The COVID-19 pandemic has forced countries and companies around the world to think deeply about the health and safety of their people. It is morally and economically essential that, as employees begin to emerge from lock-downs, they can be confident that their offices and places of work are equipped to minimize the risks of infection.

The bad news is that our built environment is not nearly as effective as it could be in keeping people safe, healthy and productive. The good news is that the technology we need to solve this problem already exists and is widely used in laboratories, hospitals, and other critical environments.

Related content: Faculty approaching fall semester with uncertainty

Research has shown that buildings with poor indoor air quality (inadequate ventilation, filtration, or humidity control) can promote the spread of airborne bacterial or viral infections.

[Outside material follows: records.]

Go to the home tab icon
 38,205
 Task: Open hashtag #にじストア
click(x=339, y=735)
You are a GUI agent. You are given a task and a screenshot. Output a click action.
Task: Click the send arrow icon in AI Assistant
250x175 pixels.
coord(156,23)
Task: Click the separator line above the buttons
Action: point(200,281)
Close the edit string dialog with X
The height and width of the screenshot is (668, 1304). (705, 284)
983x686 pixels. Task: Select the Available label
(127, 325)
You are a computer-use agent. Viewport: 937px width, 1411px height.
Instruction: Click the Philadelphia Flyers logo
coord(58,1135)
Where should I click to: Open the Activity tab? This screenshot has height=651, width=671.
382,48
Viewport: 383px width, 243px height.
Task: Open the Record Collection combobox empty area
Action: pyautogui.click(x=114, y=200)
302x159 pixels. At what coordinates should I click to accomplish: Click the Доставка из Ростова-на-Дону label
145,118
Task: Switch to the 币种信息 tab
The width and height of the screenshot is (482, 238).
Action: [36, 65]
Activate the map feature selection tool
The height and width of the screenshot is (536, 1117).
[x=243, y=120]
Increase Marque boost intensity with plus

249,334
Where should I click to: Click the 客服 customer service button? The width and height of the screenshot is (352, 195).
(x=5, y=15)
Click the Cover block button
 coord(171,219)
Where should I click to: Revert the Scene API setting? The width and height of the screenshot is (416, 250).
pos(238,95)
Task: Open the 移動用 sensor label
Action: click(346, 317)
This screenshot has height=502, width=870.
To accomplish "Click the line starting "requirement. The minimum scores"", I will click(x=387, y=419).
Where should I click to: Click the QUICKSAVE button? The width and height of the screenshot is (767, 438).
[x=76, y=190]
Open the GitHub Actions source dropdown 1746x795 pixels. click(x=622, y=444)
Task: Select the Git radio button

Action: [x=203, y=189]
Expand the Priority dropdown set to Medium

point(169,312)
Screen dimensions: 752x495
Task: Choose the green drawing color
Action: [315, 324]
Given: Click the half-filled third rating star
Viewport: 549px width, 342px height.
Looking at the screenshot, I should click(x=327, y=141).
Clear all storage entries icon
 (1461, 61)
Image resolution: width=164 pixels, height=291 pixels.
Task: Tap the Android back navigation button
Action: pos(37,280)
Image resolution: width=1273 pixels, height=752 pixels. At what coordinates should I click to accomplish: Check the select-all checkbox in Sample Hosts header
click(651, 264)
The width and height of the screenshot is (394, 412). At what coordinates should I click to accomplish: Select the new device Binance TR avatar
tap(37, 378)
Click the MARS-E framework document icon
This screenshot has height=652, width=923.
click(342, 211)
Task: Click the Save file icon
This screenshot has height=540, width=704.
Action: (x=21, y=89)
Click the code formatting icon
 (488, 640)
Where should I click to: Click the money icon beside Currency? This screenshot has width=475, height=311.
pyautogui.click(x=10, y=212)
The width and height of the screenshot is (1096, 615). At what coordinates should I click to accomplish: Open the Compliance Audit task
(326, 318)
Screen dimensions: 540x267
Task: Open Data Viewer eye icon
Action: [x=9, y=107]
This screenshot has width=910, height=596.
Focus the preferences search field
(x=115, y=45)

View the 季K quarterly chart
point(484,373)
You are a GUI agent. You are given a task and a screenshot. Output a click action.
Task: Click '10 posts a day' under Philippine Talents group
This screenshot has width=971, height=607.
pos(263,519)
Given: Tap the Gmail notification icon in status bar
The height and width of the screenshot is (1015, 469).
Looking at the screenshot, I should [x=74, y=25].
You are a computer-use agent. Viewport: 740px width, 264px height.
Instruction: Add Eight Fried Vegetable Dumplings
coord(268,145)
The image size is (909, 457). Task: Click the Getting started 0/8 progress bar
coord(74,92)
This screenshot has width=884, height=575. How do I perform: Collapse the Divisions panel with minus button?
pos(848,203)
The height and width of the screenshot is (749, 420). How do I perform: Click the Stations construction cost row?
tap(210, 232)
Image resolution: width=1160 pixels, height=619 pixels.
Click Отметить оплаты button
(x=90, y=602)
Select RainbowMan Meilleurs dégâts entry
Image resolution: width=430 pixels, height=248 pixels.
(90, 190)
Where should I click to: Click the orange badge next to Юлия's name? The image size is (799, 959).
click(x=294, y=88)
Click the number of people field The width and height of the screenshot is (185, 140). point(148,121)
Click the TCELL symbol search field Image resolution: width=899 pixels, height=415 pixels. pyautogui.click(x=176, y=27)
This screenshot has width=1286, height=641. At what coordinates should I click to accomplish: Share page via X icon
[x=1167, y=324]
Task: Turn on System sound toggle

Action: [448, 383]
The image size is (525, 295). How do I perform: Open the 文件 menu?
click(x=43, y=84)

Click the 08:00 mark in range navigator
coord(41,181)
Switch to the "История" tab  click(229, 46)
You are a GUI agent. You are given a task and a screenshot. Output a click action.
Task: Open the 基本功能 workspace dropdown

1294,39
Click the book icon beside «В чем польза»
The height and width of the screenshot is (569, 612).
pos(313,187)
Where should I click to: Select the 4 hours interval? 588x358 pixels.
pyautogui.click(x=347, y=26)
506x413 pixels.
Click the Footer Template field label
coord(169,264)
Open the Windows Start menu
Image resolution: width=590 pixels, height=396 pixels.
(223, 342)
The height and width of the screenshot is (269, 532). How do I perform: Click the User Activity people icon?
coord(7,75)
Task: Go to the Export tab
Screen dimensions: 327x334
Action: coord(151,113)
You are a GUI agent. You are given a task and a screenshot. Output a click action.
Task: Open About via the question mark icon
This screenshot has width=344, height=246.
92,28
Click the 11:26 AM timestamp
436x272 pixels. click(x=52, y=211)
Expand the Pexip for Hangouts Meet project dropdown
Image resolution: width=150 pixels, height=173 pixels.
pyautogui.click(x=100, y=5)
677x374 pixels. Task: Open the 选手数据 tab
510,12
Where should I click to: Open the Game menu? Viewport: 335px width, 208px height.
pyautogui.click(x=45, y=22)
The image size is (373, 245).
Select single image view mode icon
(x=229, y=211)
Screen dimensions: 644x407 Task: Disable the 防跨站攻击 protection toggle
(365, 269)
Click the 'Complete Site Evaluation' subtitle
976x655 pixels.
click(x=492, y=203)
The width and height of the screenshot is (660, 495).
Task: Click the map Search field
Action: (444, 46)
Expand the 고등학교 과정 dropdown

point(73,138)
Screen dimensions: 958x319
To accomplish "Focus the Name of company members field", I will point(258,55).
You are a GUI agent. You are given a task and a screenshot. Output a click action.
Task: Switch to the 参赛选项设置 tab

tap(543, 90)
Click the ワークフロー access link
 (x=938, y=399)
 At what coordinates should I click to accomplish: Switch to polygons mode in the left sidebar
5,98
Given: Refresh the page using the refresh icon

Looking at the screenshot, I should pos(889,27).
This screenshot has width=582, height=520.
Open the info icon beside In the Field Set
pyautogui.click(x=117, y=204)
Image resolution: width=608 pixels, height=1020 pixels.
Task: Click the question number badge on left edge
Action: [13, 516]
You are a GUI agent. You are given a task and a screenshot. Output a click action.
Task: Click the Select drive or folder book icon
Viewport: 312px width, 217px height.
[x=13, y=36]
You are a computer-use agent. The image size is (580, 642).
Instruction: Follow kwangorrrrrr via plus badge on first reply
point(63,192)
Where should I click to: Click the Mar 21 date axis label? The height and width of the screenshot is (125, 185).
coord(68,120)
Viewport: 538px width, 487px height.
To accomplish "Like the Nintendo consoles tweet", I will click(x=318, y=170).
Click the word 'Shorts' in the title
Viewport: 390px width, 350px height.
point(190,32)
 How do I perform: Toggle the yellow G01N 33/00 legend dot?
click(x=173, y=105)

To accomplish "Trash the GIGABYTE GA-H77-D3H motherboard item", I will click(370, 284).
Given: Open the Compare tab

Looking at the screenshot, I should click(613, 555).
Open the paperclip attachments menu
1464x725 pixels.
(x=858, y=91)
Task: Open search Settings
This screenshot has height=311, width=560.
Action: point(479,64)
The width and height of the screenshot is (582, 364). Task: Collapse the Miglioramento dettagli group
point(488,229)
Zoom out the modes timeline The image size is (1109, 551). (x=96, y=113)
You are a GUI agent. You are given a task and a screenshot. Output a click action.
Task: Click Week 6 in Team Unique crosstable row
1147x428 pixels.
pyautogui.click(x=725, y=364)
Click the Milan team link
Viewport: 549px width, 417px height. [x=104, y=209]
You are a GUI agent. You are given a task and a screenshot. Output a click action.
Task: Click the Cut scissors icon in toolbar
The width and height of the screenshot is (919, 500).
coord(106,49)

This is not a new phenomenon. In 1976 there was an outbreak of Legionnaire’s Disease in Philadelphia, caused by bacterial infiltration of a hotel air conditioning system. That outbreak led to a revolution in the design and regulation of HVAC systems. Today, the evidence of airborne spread of the novel coronavirus in poorly ventilated buildings calls for a similar re-examination of how we manage indoor environmental quality.

Want to share a great resource? Let us know at submissions@eschoolmedia.com.

About the Author:

Dan Diehl is the CEO of Aircuity.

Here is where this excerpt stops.